От ветра заслезились глаза. Старик достал мятый платок и поднёс к лицу.

Не лебедь он. Старый, слабый, трусливый.

Сам не смог, так взял грех на душу, попросил Петьку, чтобы он свидание с избавительницей ускорил, а тот и организовал. Правда, взамен на билет на самолёт и волшебную таблетку в одной из швейцарских клиник попросил в завещании ему оставить всё — и дом в городе Чудово, и двадцать гектаров прилегающей земли, и даже трактор.

И вот он здесь, и завтра разговоры и бумаги. И послезавтра опять разговоры и бумаги. А потом, на следующий день, наконец, долгожданная встреча с темноглазой.

«Хороший мужик, этот водитель. По адресу понял, куда я собрался», — старик снял кепку со своей седой неприкаянной головы и опустил её на плечо всё что-то говорившему и говорившему Саше.

Саша от неожиданности замолчал.

— Может, отец, не надо? — спросил он, не отводя глаз от холодных каменных плит на набережной.

Старик не ответил.

Женева такая Женева.
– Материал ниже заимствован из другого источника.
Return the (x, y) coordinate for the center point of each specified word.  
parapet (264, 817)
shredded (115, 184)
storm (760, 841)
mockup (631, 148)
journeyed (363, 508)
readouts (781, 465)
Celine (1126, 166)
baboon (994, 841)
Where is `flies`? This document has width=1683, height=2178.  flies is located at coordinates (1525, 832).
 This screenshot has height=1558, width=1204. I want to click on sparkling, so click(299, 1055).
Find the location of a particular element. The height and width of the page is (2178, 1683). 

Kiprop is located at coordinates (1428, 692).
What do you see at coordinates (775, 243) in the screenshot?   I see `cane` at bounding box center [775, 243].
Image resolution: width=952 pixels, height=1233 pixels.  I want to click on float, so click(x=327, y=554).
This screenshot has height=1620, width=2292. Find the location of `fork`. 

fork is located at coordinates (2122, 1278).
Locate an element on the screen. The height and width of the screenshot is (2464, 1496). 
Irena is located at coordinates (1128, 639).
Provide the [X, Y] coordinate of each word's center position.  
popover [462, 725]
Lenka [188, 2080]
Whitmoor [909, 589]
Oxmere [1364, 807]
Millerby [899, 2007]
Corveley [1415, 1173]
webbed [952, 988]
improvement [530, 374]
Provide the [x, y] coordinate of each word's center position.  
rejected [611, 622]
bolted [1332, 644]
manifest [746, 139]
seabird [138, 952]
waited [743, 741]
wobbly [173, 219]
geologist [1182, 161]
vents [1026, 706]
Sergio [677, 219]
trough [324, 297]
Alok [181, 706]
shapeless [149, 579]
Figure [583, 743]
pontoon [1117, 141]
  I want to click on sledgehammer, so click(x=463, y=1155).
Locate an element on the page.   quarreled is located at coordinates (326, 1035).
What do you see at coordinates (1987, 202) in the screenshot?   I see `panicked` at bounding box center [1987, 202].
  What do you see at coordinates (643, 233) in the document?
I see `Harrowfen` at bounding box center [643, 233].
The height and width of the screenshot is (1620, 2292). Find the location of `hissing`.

Огромный фонтан, стремящийся вверх, к небу, виден отовсюду.

— Пойдёмте, — сказал Саша и встал. — Прогуляемся.

Ботанический сад, куда они пришли, дышал жизнью.

— Триста лет, — сказал он, показывая на платаны в аллее. — Смотрите, какие, не обхватить.

Деревья внизу толстели, расползались в разные стороны цепкими пальцами.

«Как за землю держатся!» — Пётр Алексеевич оглянулся.

Неподалёку виднелось мутное, запотевшее стекло маленькой, обитой травой, похожей на склеп оранжереи. И непонятно было, что там за ним, за этим стеклом: то ли красота, то ли пустота.

У входа в зимний сад стоял камень, напоминающий медведя с поднятой лапой и открытой пастью.

«Будто у виска крутит, будто кричит что-то», — подумал старик и отвернулся. А там — голое дерево, без веток, без листьев, в мучительной позе вопросительного знака. И из земли — изогнутый лист в форме вот-вот-прямо-сейчас-укушу кобры. И рядом с ядовитой её головой — доверчивый увядающий серый цветок, худенький такой, бледненький такой.

За садом — маленький парк с животными. Там Петра Алексеевича встретили выпуклые удивлённые глаза плавающих в пруду рыб и отворачивающиеся утки. Только чёрный лебедь подплыл близко и всё тянулся длинной шеей и красным, словно окровавленным клювом к сморщенным старческим рукам.

А потом извилистая аллея, с одной стороны ласково дотрагивающаяся до опущенных плеч розовыми цветущими бутонами, с другой — царапающая щетинистыми листьями неизвестных кустов.

Его Света цветы любила. Она вообще много чего любила, но вот красоту ценила особенно. Поэтому и посадил он у неё в ногах азалию. Все говорили «ты что, такая большая, такая яркая», а он знал — ей бы понравилось.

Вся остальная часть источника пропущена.